_Your task:_ Output every record word for word.

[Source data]
*** Begin section ***

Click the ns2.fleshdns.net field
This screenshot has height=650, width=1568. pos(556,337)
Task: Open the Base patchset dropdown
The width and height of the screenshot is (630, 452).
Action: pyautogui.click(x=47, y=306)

*** End section ***

_Exercise solution:_
Click the ns2.fleshdns.net field
This screenshot has height=650, width=1568. pos(556,337)
Task: Open the Base patchset dropdown
The width and height of the screenshot is (630, 452).
Action: pyautogui.click(x=47, y=306)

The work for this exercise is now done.